Massima e/o decisione
sul ricorso n. 14638/2017 proposto da:
-OMISSIS-, elettivamente domiciliata in Roma, Via Rovereto n. 7, presso lo studio dell’avvocato Alessandro Vitale, rappresentata e difesa dall’avvocato Vito Zumbo per procura speciale estesa in calce al ricorso
ricorrente
contro
Ministero dell’Interno, in persona del Ministro pro tempore
intimato
avverso il decreto del Giudice di Pace di Barcellona Pozzo di Gotto depositato il 20 marzo 2017;
udita la relazione della causa svolta nella camera di consiglio del 11 settembre 2020 dal relatore Marco Vannucci;
FATTI DI CAUSA
1. Con decreto del 20 marzo 2017 il Giudice di Pace di Barcellona Pozzo di Gotto convalidò il decreto emesso dal Questore di Messina il 16 marzo 2017 con cui, in applicazione dell’art. 14, comma 1-bis, del d.lgs. n. 286 del 1998 (di seguito indicato come “t.u. immigrazione”), venne ordinato a –OMISSIS- (di nazionalità albanese) – espulsa dal territorio dello Stato con decreto emesso dal Prefetto di Messina il 16 marzo 2017 – di consegnare in Questura il proprio passaporto o altro documento equipollente, di dimorare in Barcellona Pozzo di Gotto e di presentarsi presso il Commissariato della Polizia di Stato di tale Comune nei giorni e nelle ore in tale atto amministrativo indicati.
2. –OMISSIS- chiede la cassazione di tale decreto con ricorso contenente tre motivi di impugnazione.
3. L’intimato Ministero dell’Interno non ha svolto attività difensiva.
4. In considerazione del contenuto del primo motivo di ricorso, con ordinanza interlocutoria n. 164/2019 del 7 gennaio 2019 è stato disposto rinvio a nuovo ruolo della trattazione del ricorso in attesa di decisione della Corte costituzionale relativa alla conformità agli artt. 13 e 24 Cost. dell’art. 14, comma 1-bis, del t.u. immigrazione, nella parte in cui non prevede che il giudizio di convalida della misura dell’obbligo di presentazione presso un ufficio della forza pubblica si svolga in udienza, con la partecipazione necessaria del difensore di fiducia o, in caso di mancata nomina, di un difensore di ufficio.

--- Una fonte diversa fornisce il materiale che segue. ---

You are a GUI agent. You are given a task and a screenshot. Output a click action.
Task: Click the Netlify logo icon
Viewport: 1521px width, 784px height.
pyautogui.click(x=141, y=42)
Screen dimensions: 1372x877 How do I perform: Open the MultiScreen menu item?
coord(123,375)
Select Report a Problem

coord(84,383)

5. Dopo la pubblicazione della sentenza della Corte costituzionale n. 280 del 20 dicembre 2019, è stata fissata nuova adunanza camerale per la decisione sul ricorso.
RAGIONI DELLA DECISIONE
1. Con il primo motivo la ricorrente deduce che il decreto di convalida è nullo perché, in violazione dell’art. 14 del t.u. immigrazione: essa ricorrente e il proprio difensore di fiducia non vennero avvisati della fissazione, per il giorno 20 marzo 2017, dell’udienza di convalida; a tale udienza essa ricorrente e il proprio difensore non presenziarono.
2. Con il secondo motivo il decreto impugnato è dalla ricorrente censurato per essere stato emesso da giudice di pace incompetente, per ragioni di territorio inderogabile, a provvedere sulla convalida del decreto del Questore di Messina; essendo invece competente ad assumere tale decisione il Giudice di Pace di Messina.

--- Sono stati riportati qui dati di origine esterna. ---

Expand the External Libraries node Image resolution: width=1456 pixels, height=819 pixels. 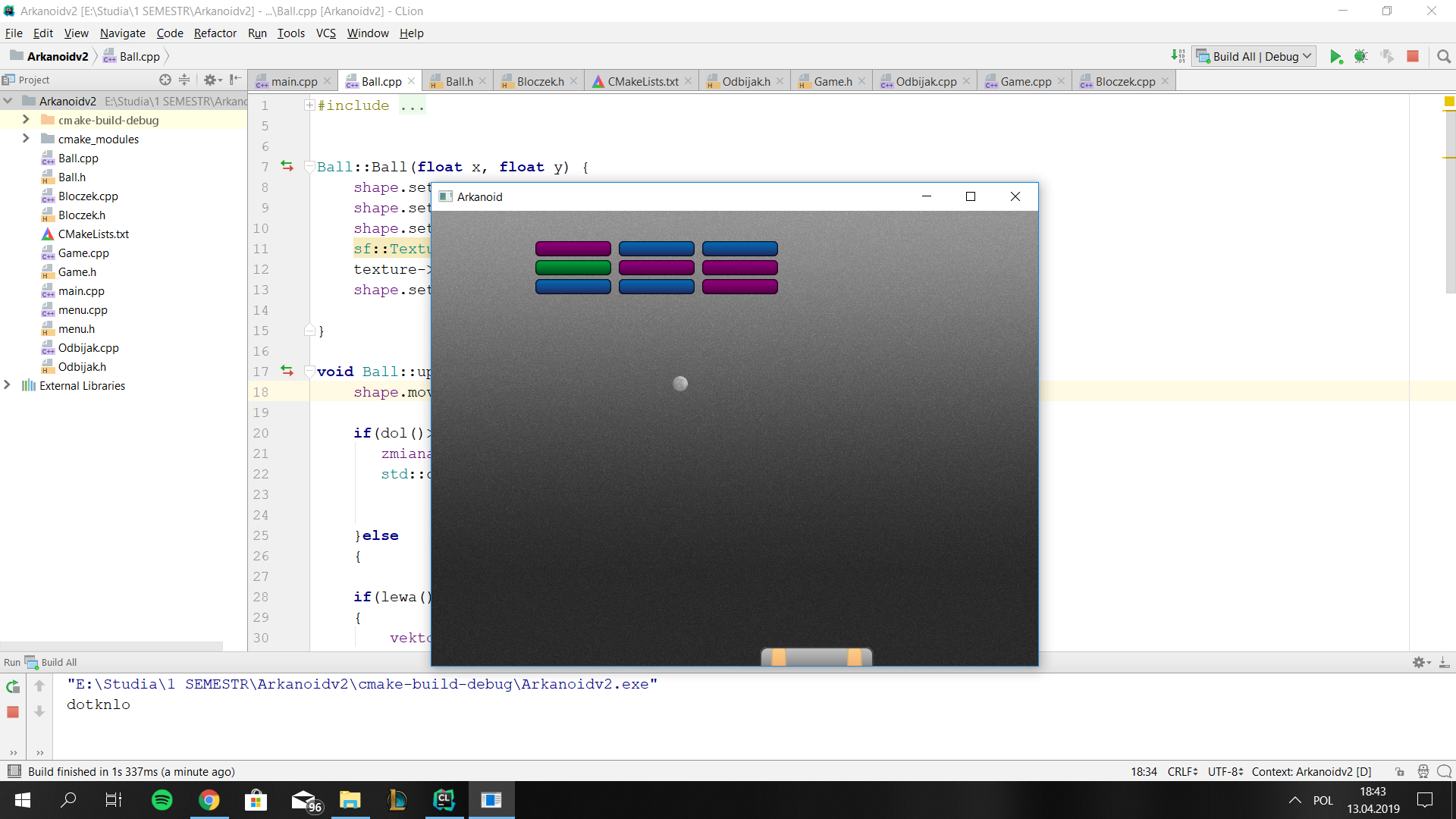coord(8,385)
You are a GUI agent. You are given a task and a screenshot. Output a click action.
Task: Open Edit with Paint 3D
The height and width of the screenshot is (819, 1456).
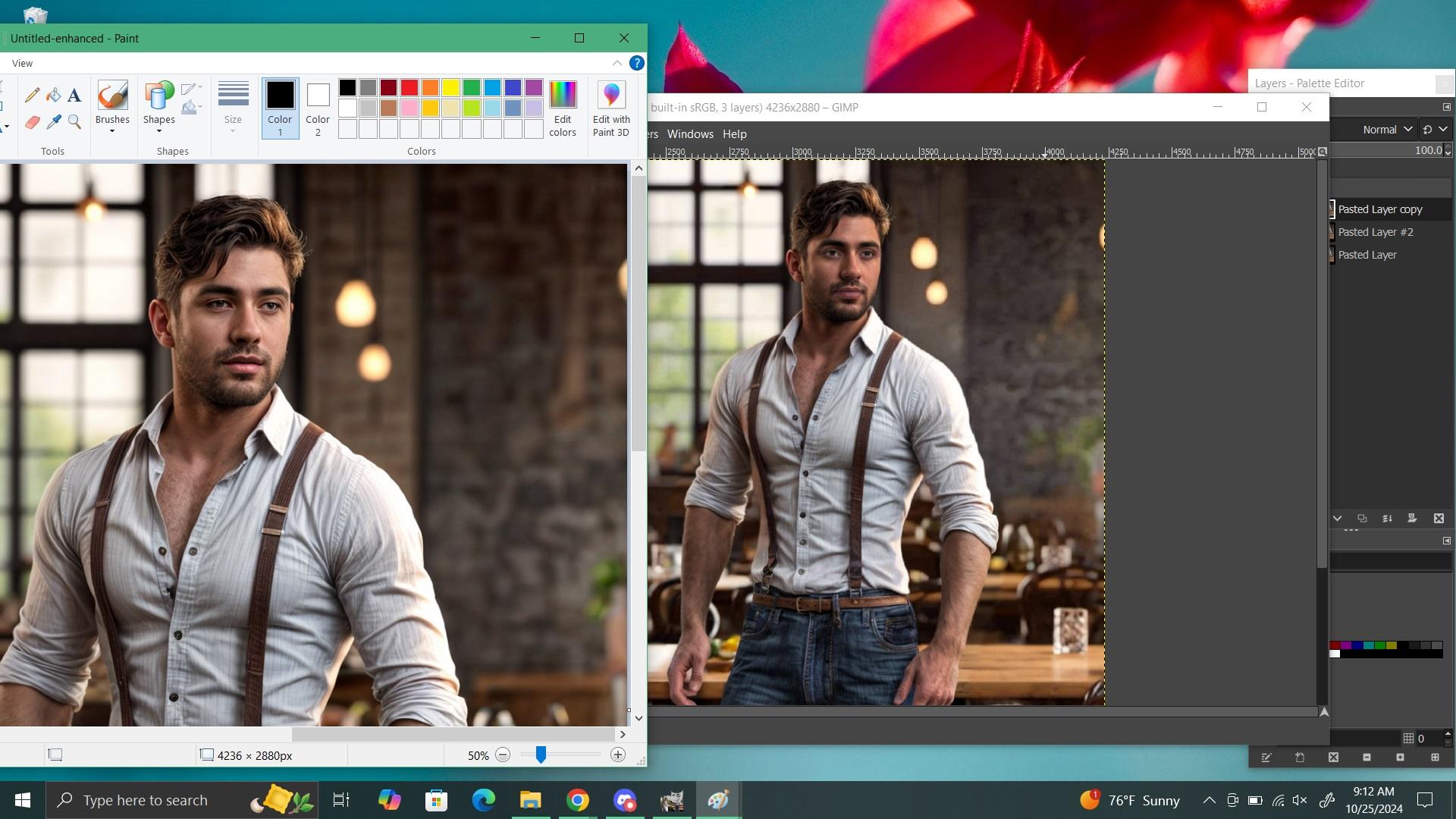click(x=611, y=108)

3. Con il terzo motivo la ricorrente deduce che il decreto impugnato è nullo perché, in violazione dell’art. 14 del t.u. immigrazione, la convalida è intervenuta alle ore 11 del 20 marzo 2017, oltre il termine delle 48 ore successive alla ricezione, avvenuta alle ore 11,09 del 17 marzo 207, da parte della cancelleria dell’istanza di convalida trasmessa dal Questore di Messina
4. Il terzo motivo è da trattare con priorità logica atteso che dalla sua fondatezza può derivare l’assorbimento delle prime due censure.

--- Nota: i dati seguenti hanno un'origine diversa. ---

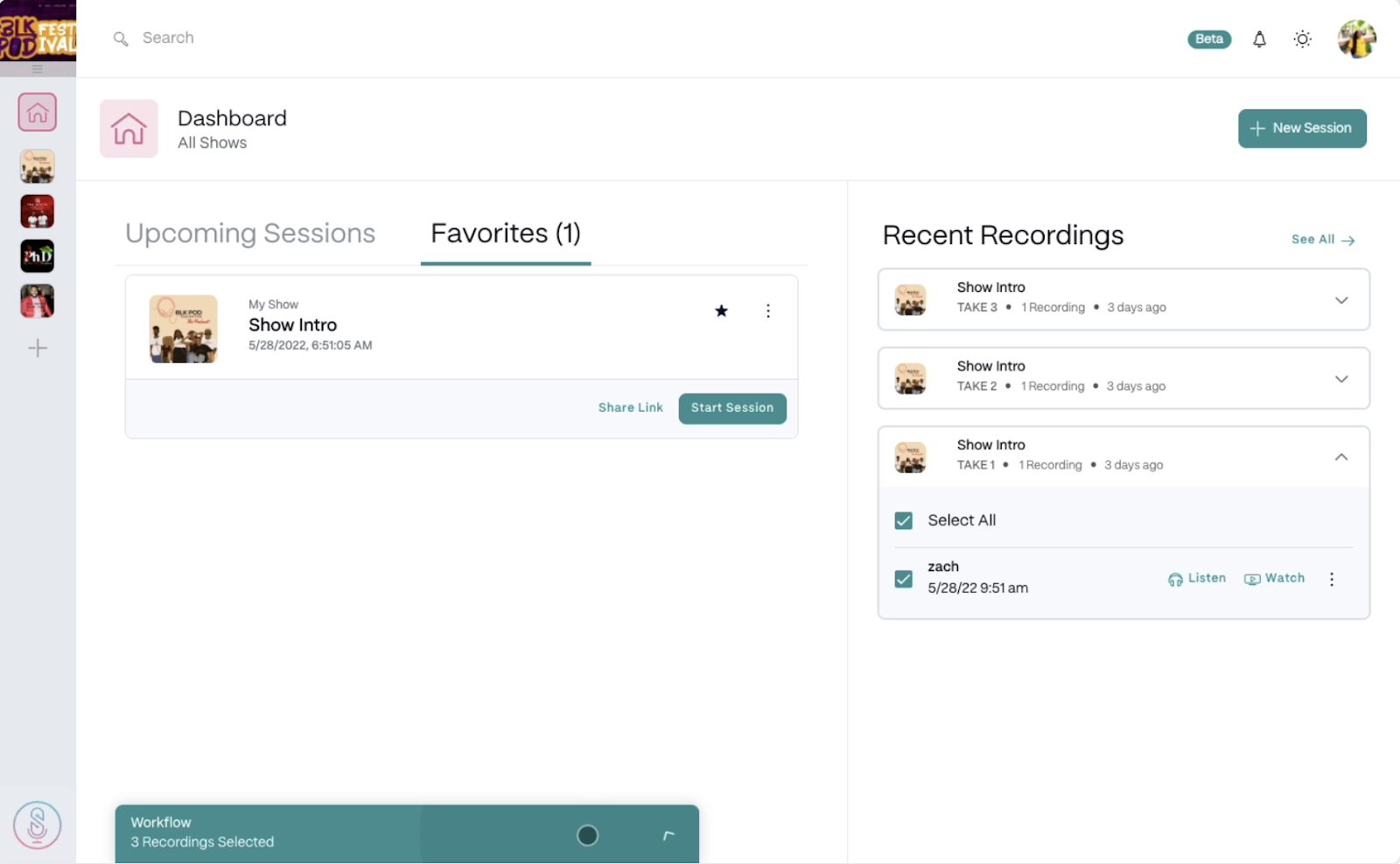1400x864 pixels.
Task: Listen to zach's recording
Action: 1196,578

La disposizione di natura processuale applicabile al caso di adozione nei confronti dello straniero espulso dal territorio dello Stato di una o più misure specificamente previste dall’art. 14, comma 1-bis, primo periodo, dello stesso t.u. è contenuta nello stesso comma, in cui si prevede che:
il decreto motivato dispositivo di tali misure è notificato al suo destinatario con l’avviso che esso “ha facoltà di presentare personalmente o a mezzo di difensore memorie o deduzioni al giudice della convalida”;
il provvedimento del Questore è comunicato entro 48 ore dalla notifica al giudice di pace competente per territorio”;
il giudice, “se ne ricorrono i presupposti, dispone con decreto la convalida nelle successive 48 ore”.
Alla luce di tale specifica disciplina del giudizio di convalida, alternativa a quella prevista per le misure, maggiormente incidenti sulla libertà personale, del trattenimento in un centro di permanenza per i rimpatri (art. 14, comma 1) e dell’accompagnamento alla frontiera (art. 13, comma 5-bis), secondo cui il giudizio di convalida si svolge in udienza, con la partecipazione necessaria del difensore dell’interessato, eventualmente nominato d’ufficio, a fronte di decreto dal Questore emesso in applicazione del citato art. 14, comma 1-bis, non vi è per l’interessato e il suo difensore (ove nominato) il diritto a essere avvisati del giorno della convalida e a comparire all’udienza allo scopo fissata, ma solo quello, esercitabile a partire dal giorno di notificazione del decreto del Questore recante tale avviso, di presentare memorie o deduzioni al giudice della convalida.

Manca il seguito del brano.